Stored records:

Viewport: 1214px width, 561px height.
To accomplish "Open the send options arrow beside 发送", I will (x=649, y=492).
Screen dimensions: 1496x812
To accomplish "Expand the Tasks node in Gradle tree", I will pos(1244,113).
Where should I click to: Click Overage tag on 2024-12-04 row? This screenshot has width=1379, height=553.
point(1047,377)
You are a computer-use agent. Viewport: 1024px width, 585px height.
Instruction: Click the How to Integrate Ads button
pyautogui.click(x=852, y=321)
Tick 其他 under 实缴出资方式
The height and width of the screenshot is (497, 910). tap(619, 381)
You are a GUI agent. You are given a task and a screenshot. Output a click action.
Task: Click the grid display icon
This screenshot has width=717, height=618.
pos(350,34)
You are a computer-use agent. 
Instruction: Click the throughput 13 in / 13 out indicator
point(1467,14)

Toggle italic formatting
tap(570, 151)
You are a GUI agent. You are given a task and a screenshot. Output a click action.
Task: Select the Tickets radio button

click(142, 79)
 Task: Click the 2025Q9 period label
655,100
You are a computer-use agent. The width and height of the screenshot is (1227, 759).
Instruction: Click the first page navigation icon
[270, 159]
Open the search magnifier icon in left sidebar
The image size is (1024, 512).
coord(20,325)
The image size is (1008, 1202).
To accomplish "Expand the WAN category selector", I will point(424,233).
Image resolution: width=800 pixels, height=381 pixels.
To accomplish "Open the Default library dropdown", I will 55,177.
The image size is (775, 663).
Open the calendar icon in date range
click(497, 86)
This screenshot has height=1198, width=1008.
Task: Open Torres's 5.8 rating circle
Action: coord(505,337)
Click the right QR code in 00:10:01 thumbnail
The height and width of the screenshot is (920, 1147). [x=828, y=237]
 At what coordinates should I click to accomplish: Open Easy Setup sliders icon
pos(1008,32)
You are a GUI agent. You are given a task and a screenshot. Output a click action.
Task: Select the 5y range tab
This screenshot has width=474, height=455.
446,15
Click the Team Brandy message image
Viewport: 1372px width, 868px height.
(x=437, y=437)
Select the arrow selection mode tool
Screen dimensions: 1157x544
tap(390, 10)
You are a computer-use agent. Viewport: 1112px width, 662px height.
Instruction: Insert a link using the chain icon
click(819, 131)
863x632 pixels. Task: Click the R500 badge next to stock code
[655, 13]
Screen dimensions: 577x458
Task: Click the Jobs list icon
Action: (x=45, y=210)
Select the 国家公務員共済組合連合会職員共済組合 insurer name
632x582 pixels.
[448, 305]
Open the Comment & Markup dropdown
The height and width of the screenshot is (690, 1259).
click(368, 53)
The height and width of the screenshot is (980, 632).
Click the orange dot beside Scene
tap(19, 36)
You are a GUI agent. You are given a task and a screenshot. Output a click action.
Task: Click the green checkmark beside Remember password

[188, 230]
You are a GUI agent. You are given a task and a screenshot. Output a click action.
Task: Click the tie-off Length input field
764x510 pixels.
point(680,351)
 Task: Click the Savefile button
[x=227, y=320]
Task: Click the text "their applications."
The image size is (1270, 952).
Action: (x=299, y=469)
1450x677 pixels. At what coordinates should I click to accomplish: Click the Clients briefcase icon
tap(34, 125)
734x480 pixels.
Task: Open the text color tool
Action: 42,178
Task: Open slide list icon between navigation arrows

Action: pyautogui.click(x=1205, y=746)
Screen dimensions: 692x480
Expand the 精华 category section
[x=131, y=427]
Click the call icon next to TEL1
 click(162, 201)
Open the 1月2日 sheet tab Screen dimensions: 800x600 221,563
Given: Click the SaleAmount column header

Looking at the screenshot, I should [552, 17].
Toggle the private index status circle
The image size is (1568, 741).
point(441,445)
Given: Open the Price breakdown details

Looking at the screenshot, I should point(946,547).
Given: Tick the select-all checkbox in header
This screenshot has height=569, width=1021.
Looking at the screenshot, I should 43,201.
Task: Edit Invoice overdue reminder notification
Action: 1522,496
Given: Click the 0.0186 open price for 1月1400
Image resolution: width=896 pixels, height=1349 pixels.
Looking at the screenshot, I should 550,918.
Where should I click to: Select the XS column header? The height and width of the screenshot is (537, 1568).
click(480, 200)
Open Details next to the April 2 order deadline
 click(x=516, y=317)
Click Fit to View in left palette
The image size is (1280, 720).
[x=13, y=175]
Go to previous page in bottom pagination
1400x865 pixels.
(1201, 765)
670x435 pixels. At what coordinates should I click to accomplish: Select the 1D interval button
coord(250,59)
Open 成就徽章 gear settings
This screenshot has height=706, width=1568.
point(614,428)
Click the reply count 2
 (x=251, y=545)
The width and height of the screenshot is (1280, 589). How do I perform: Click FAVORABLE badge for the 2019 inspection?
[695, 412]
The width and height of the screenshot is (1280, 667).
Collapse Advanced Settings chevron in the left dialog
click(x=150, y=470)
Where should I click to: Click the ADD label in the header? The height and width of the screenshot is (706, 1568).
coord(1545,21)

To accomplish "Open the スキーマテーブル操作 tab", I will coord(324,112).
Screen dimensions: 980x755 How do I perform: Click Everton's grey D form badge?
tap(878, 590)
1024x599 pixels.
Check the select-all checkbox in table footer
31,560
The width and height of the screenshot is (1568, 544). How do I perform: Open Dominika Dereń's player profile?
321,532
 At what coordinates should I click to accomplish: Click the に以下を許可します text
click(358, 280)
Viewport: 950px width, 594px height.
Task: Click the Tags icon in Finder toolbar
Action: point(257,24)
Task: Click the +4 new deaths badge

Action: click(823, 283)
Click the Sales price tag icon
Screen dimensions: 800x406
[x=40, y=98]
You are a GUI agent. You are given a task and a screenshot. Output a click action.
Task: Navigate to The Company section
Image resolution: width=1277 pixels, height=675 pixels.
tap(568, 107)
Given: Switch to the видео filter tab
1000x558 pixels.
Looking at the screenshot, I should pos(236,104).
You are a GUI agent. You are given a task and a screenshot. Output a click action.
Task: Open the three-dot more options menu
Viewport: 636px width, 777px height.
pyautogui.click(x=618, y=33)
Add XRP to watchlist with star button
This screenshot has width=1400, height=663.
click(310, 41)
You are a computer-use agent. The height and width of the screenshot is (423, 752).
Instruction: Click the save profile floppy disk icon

Directions for this task: Please write out the records from above, keeping every line exact.

Response area:
Viewport: 1214px width, 561px height.
To accomplish "Open the send options arrow beside 发送", I will (x=649, y=492).
Screen dimensions: 1496x812
To accomplish "Expand the Tasks node in Gradle tree", I will pos(1244,113).
Where should I click to: Click Overage tag on 2024-12-04 row? This screenshot has width=1379, height=553.
point(1047,377)
You are a computer-use agent. Viewport: 1024px width, 585px height.
Instruction: Click the How to Integrate Ads button
pyautogui.click(x=852, y=321)
Tick 其他 under 实缴出资方式
The height and width of the screenshot is (497, 910). tap(619, 381)
You are a GUI agent. You are given a task and a screenshot. Output a click action.
Task: Click the grid display icon
This screenshot has width=717, height=618.
pos(350,34)
You are a computer-use agent. 
Instruction: Click the throughput 13 in / 13 out indicator
point(1467,14)

Toggle italic formatting
tap(570, 151)
You are a GUI agent. You are given a task and a screenshot. Output a click action.
Task: Select the Tickets radio button

click(142, 79)
 Task: Click the 2025Q9 period label
655,100
You are a computer-use agent. The width and height of the screenshot is (1227, 759).
Instruction: Click the first page navigation icon
[270, 159]
Open the search magnifier icon in left sidebar
The image size is (1024, 512).
coord(20,325)
The image size is (1008, 1202).
To accomplish "Expand the WAN category selector", I will point(424,233).
Image resolution: width=800 pixels, height=381 pixels.
To accomplish "Open the Default library dropdown", I will 55,177.
The image size is (775, 663).
Open the calendar icon in date range
click(497, 86)
This screenshot has height=1198, width=1008.
Task: Open Torres's 5.8 rating circle
Action: coord(505,337)
Click the right QR code in 00:10:01 thumbnail
The height and width of the screenshot is (920, 1147). [x=828, y=237]
 At what coordinates should I click to accomplish: Open Easy Setup sliders icon
pos(1008,32)
You are a GUI agent. You are given a task and a screenshot. Output a click action.
Task: Select the 5y range tab
This screenshot has width=474, height=455.
446,15
Click the Team Brandy message image
Viewport: 1372px width, 868px height.
(x=437, y=437)
Select the arrow selection mode tool
Screen dimensions: 1157x544
tap(390, 10)
You are a computer-use agent. Viewport: 1112px width, 662px height.
Instruction: Insert a link using the chain icon
click(819, 131)
863x632 pixels. Task: Click the R500 badge next to stock code
[655, 13]
Screen dimensions: 577x458
Task: Click the Jobs list icon
Action: (x=45, y=210)
Select the 国家公務員共済組合連合会職員共済組合 insurer name
632x582 pixels.
[448, 305]
Open the Comment & Markup dropdown
The height and width of the screenshot is (690, 1259).
click(368, 53)
The height and width of the screenshot is (980, 632).
Click the orange dot beside Scene
tap(19, 36)
You are a GUI agent. You are given a task and a screenshot. Output a click action.
Task: Click the green checkmark beside Remember password

[188, 230]
You are a GUI agent. You are given a task and a screenshot. Output a click action.
Task: Click the tie-off Length input field
764x510 pixels.
point(680,351)
 Task: Click the Savefile button
[x=227, y=320]
Task: Click the text "their applications."
The image size is (1270, 952).
Action: (x=299, y=469)
1450x677 pixels. At what coordinates should I click to accomplish: Click the Clients briefcase icon
tap(34, 125)
734x480 pixels.
Task: Open the text color tool
Action: 42,178
Task: Open slide list icon between navigation arrows

Action: pyautogui.click(x=1205, y=746)
Screen dimensions: 692x480
Expand the 精华 category section
[x=131, y=427]
Click the call icon next to TEL1
 click(162, 201)
Open the 1月2日 sheet tab Screen dimensions: 800x600 221,563
Given: Click the SaleAmount column header

Looking at the screenshot, I should [552, 17].
Toggle the private index status circle
The image size is (1568, 741).
point(441,445)
Given: Open the Price breakdown details

Looking at the screenshot, I should point(946,547).
Given: Tick the select-all checkbox in header
This screenshot has height=569, width=1021.
Looking at the screenshot, I should 43,201.
Task: Edit Invoice overdue reminder notification
Action: 1522,496
Given: Click the 0.0186 open price for 1月1400
Image resolution: width=896 pixels, height=1349 pixels.
Looking at the screenshot, I should 550,918.
Where should I click to: Select the XS column header? The height and width of the screenshot is (537, 1568).
click(480, 200)
Open Details next to the April 2 order deadline
 click(x=516, y=317)
Click Fit to View in left palette
The image size is (1280, 720).
[x=13, y=175]
Go to previous page in bottom pagination
1400x865 pixels.
(1201, 765)
670x435 pixels. At what coordinates should I click to accomplish: Select the 1D interval button
coord(250,59)
Open 成就徽章 gear settings
This screenshot has height=706, width=1568.
point(614,428)
Click the reply count 2
 (x=251, y=545)
The width and height of the screenshot is (1280, 589). How do I perform: Click FAVORABLE badge for the 2019 inspection?
[695, 412]
The width and height of the screenshot is (1280, 667).
Collapse Advanced Settings chevron in the left dialog
click(x=150, y=470)
Where should I click to: Click the ADD label in the header? The height and width of the screenshot is (706, 1568).
coord(1545,21)

To accomplish "Open the スキーマテーブル操作 tab", I will coord(324,112).
Screen dimensions: 980x755 How do I perform: Click Everton's grey D form badge?
tap(878, 590)
1024x599 pixels.
Check the select-all checkbox in table footer
31,560
The width and height of the screenshot is (1568, 544). How do I perform: Open Dominika Dereń's player profile?
321,532
 At what coordinates should I click to accomplish: Click the に以下を許可します text
click(358, 280)
Viewport: 950px width, 594px height.
Task: Click the Tags icon in Finder toolbar
Action: point(257,24)
Task: Click the +4 new deaths badge

Action: click(823, 283)
Click the Sales price tag icon
Screen dimensions: 800x406
[x=40, y=98]
You are a GUI agent. You are given a task and a screenshot. Output a click action.
Task: Navigate to The Company section
Image resolution: width=1277 pixels, height=675 pixels.
tap(568, 107)
Given: Switch to the видео filter tab
1000x558 pixels.
Looking at the screenshot, I should pos(236,104).
You are a GUI agent. You are given a task and a screenshot. Output a click action.
Task: Open the three-dot more options menu
Viewport: 636px width, 777px height.
pyautogui.click(x=618, y=33)
Add XRP to watchlist with star button
This screenshot has width=1400, height=663.
click(310, 41)
You are a computer-use agent. The height and width of the screenshot is (423, 752).
Instruction: Click the save profile floppy disk icon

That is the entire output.